** INPUT follows **

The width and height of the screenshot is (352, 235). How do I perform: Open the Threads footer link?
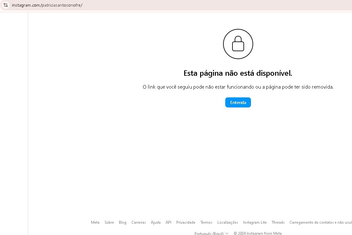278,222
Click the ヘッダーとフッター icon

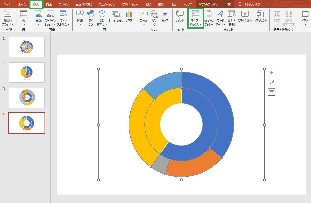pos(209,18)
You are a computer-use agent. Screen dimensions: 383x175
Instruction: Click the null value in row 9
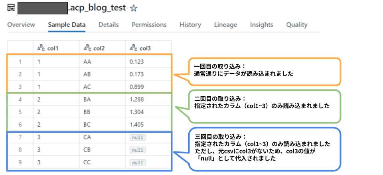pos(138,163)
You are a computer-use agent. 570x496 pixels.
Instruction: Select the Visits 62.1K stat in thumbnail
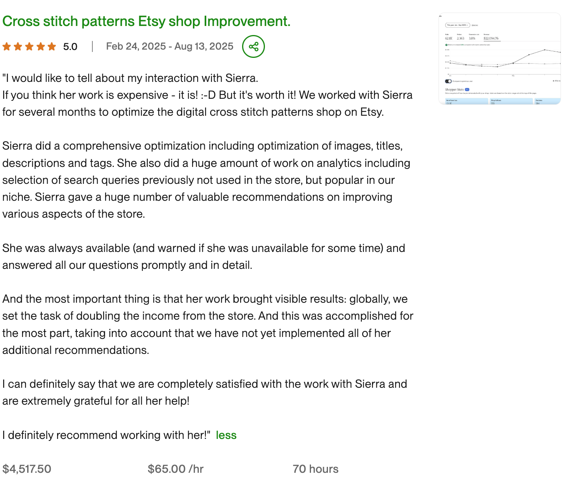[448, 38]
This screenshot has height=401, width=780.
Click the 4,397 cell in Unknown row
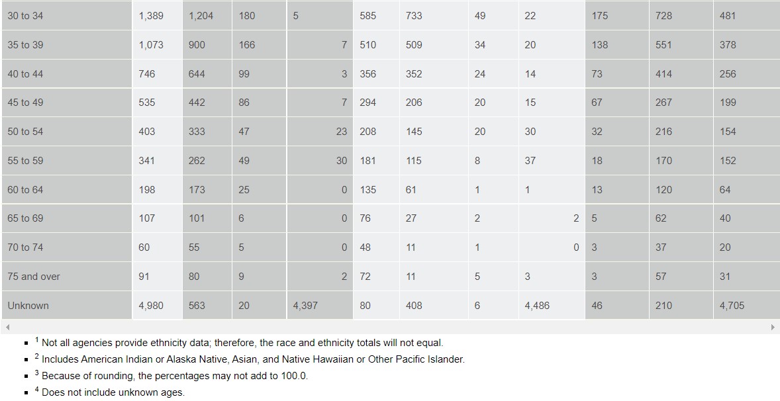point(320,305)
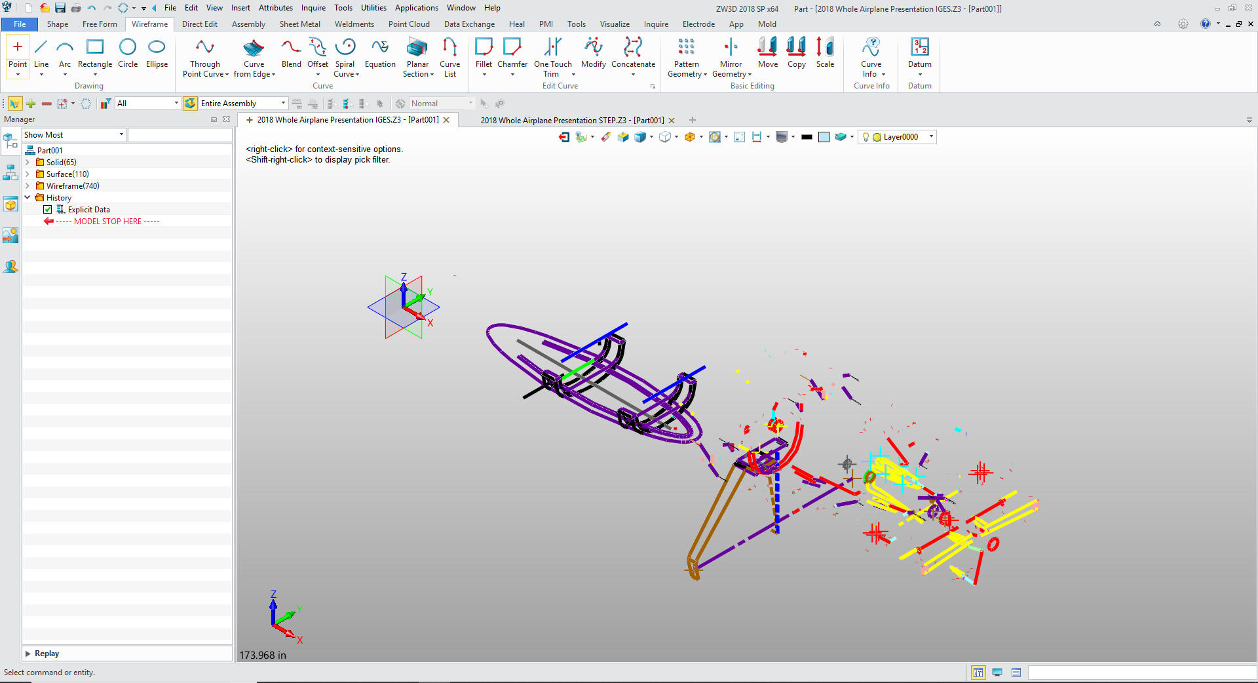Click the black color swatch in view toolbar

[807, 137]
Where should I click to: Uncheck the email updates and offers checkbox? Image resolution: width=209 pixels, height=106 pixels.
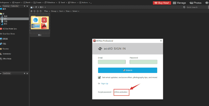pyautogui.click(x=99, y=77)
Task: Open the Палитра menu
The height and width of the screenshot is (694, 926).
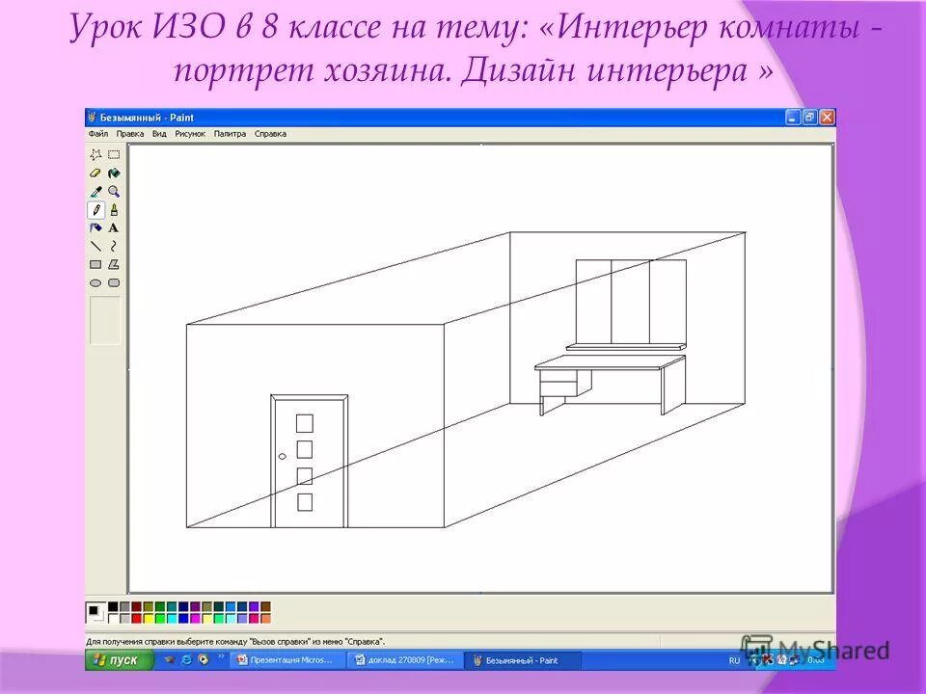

** End of INPUT **

ABOUT THIS EXERCISE: Output only the lines running from the line with "Task: Open the Палитра menu" through the last line of the entries above, inclusive, with pictures excluded.

OUTPUT:
Task: Open the Палитра menu
The height and width of the screenshot is (694, 926).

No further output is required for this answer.